There are more parallels, such as the index dividend yield that reverses with the US Treasury rate. The coincidences during these two previous periods and today are quite shocking and can be a sign of good things to come.

The 22-month period

The last 22 months for the S&P 500 have been rather boring with the index trading mainly aside since January 26, 2018. That was when it rose to what was then a record high of all time at 2,873. Since then, the S&P 500 has risen by only 4.35% to 2,998 from October 17 and has spent most of its time below the 2,873 level. It also saw a huge 20% drop from peak to trough in the fourth quarter of 2018.

Something similar happened from April 2011 to December 2012 with a long consolidation period of 22 months. In April 2011, the index was trading at 1,363 and by December 2012 it had risen to just 1,426, a gain of 4.6%. It also saw a decrease of around 20% in the second and third quarter of 2012.

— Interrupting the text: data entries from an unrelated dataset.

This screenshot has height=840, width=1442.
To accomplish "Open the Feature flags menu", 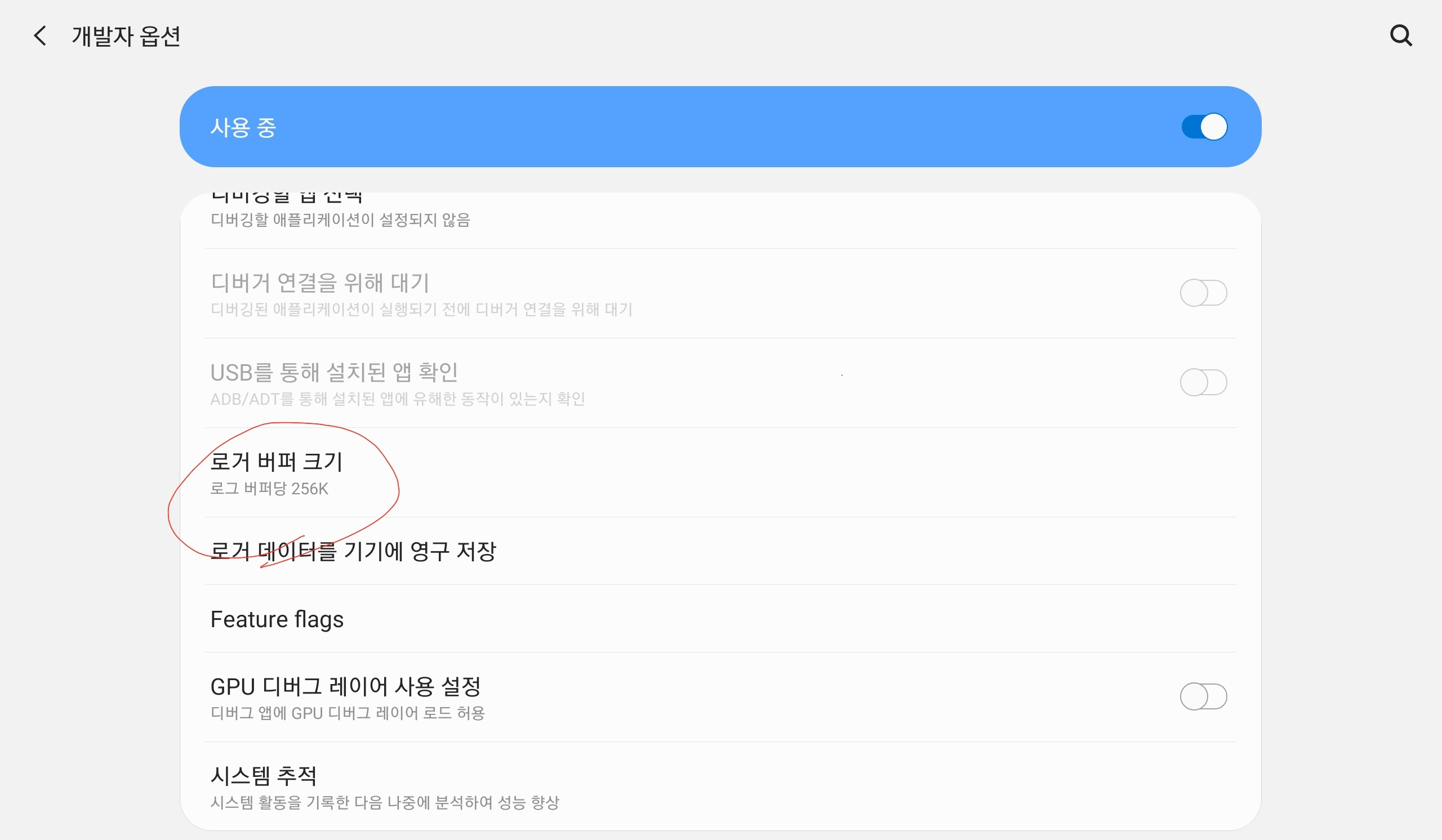I will tap(277, 619).
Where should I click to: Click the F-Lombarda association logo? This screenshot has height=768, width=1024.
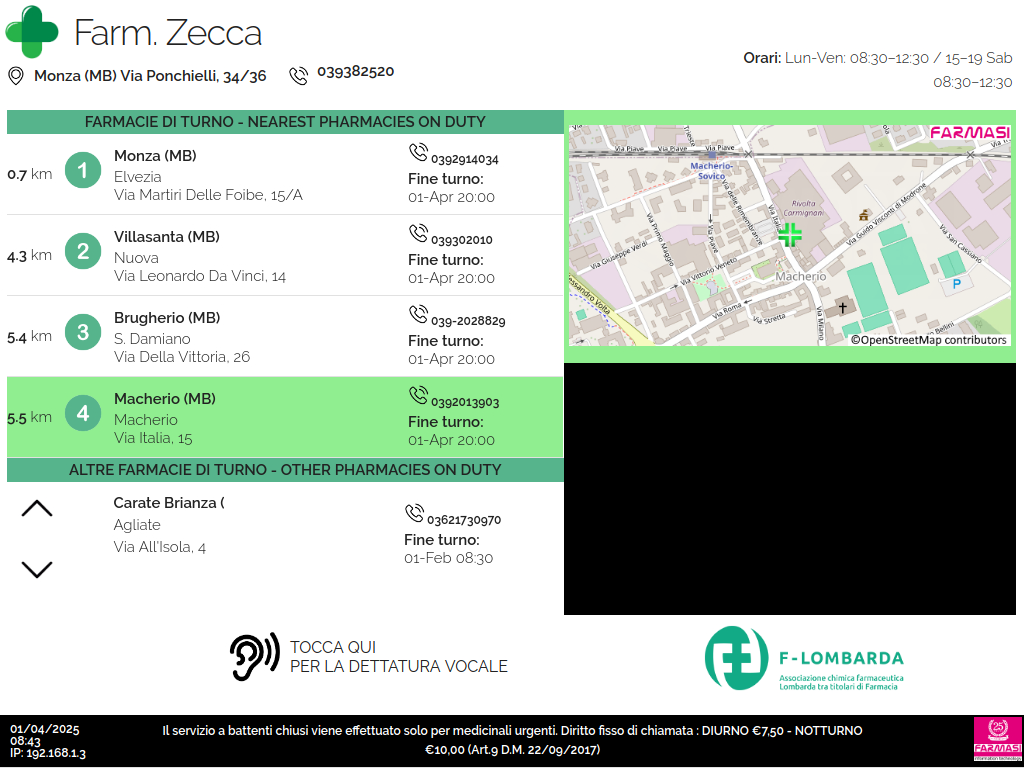click(x=804, y=658)
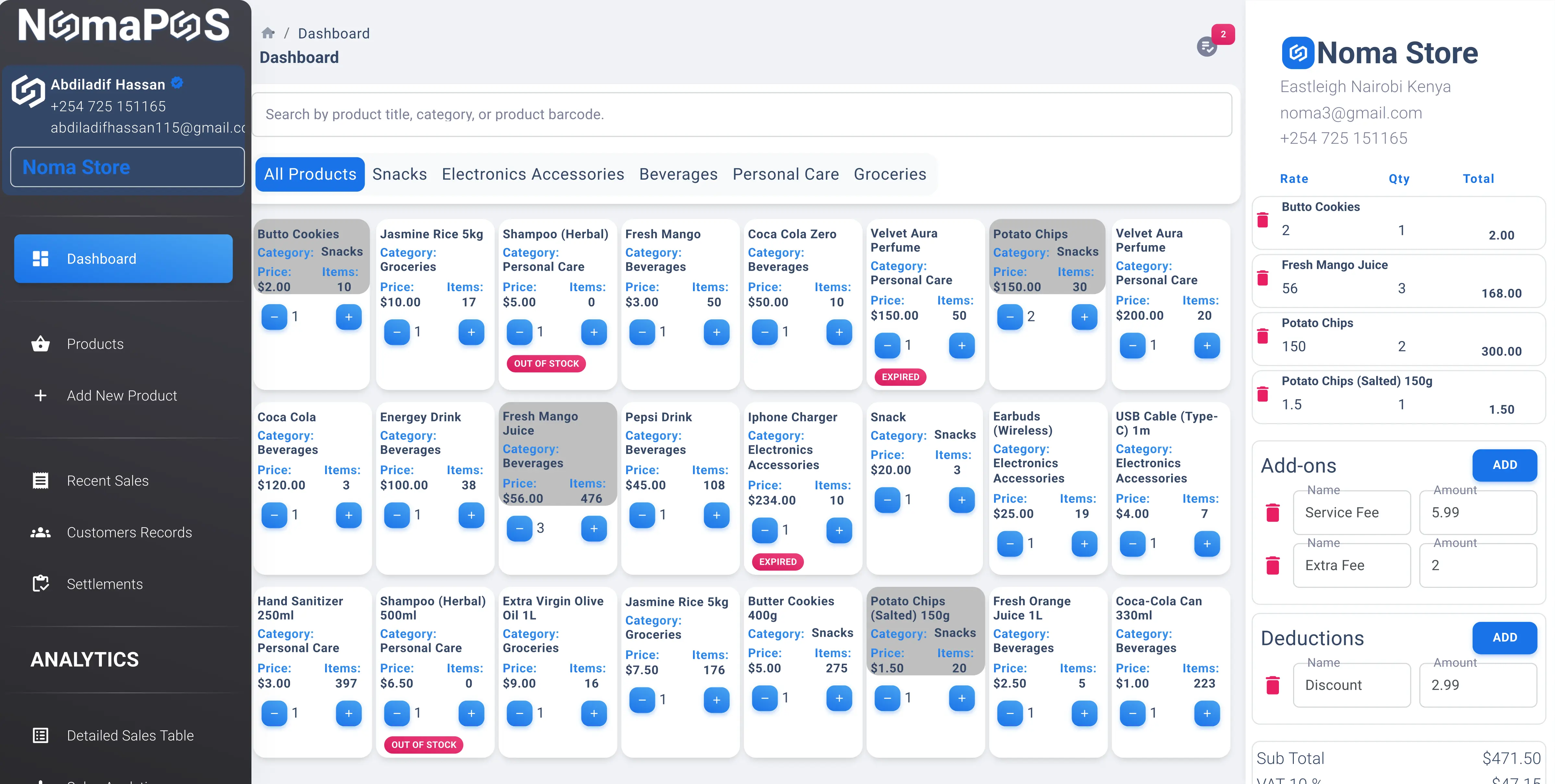Screen dimensions: 1555x784
Task: Select the Electronics Accessories tab
Action: pos(532,174)
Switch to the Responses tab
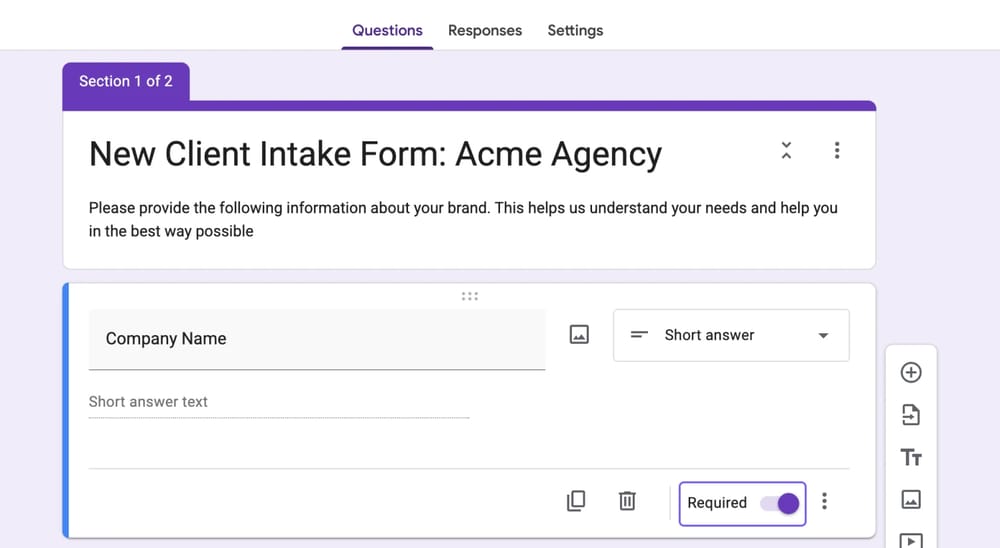The image size is (1000, 548). click(485, 30)
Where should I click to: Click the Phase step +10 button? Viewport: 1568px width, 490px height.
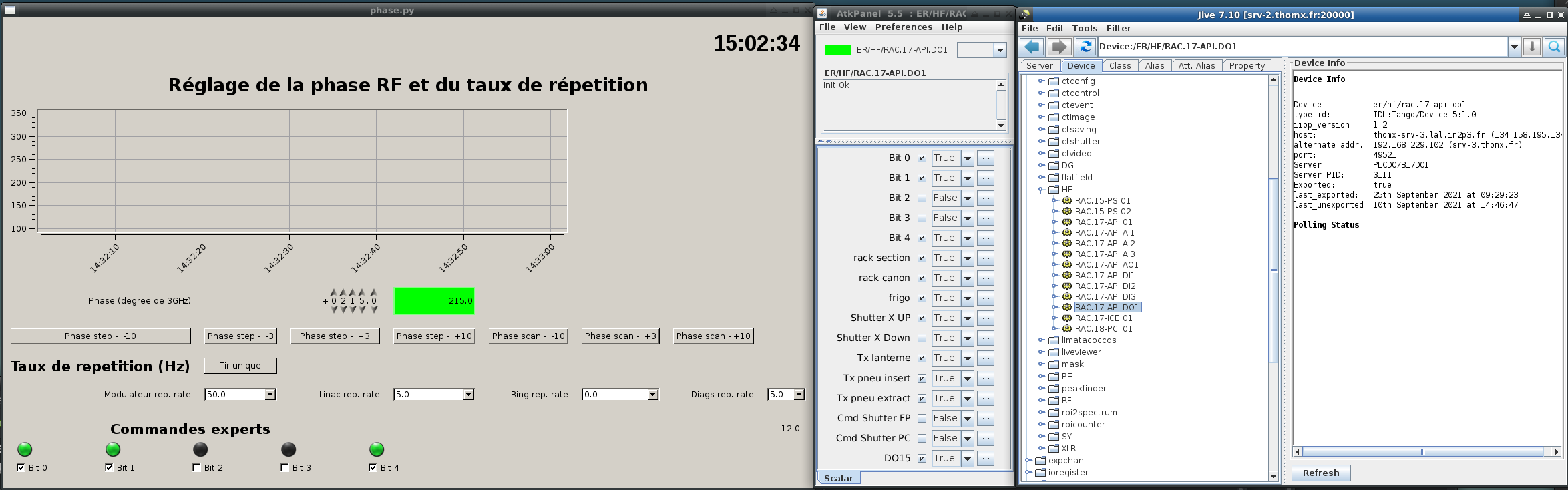coord(434,336)
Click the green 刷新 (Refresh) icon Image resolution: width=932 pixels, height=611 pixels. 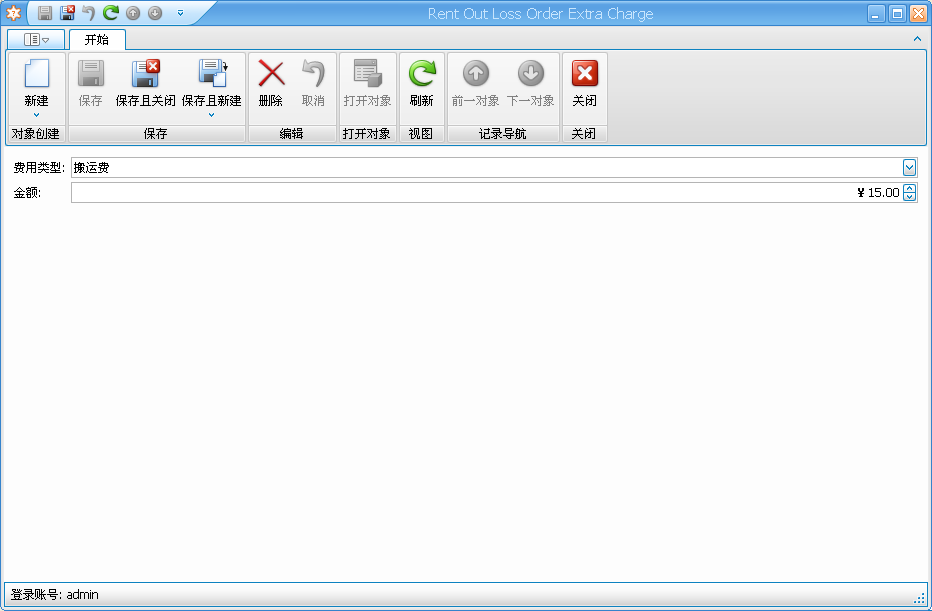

If that wasn't enough, the S&P 500 fell for 22 months from February 2015 to 2,104 and traded sideways until November 2016 rising to just 2,199, a 4.5% gain. It also saw strong sales during that consolidation period, with an index falling by nearly 16%.

The 18th month and the 4-month consolidation

Even more interestingly, it was during the 18th month that the index exceeded a large resistance level, which was then followed by four months of consolidation. In the case of 2012, the S&P 500 rose above a level of around 1,385 in August, while the outbreak lasted four months. In 2016, the outbreak occurred in July, when the index rose above 2,120 and then held the outbreak for four months. The index has now risen above resistance around 2,875 in June and has maintained that level for what will be the fourth month at the current pace until the end of October.

The fifth month

It was then in the fifth month that it finally broke out in a meaningful way and the next significant step started higher. In 2013 it took place in January and 2016 took place in December. In both cases the index never looked back, with approximately 50% and 37% respectively.

Revenues

If that wasn't enough for you, the concordance goes deeper. At the same time, we also saw interest rates fall sharply on the 10-year return of the US Treasury. It was in 2012 and 2016 that the interest rates were lower than the dividend yield of the S&P 500. The same happened again in 2019.

The similarities are creepy. But it is the outcome that may be profitable, and at the same time proves that the bull run for the stock market is by no means over. If history repeats itself, November may prove to be the start of the next major leg higher for the S&P 500.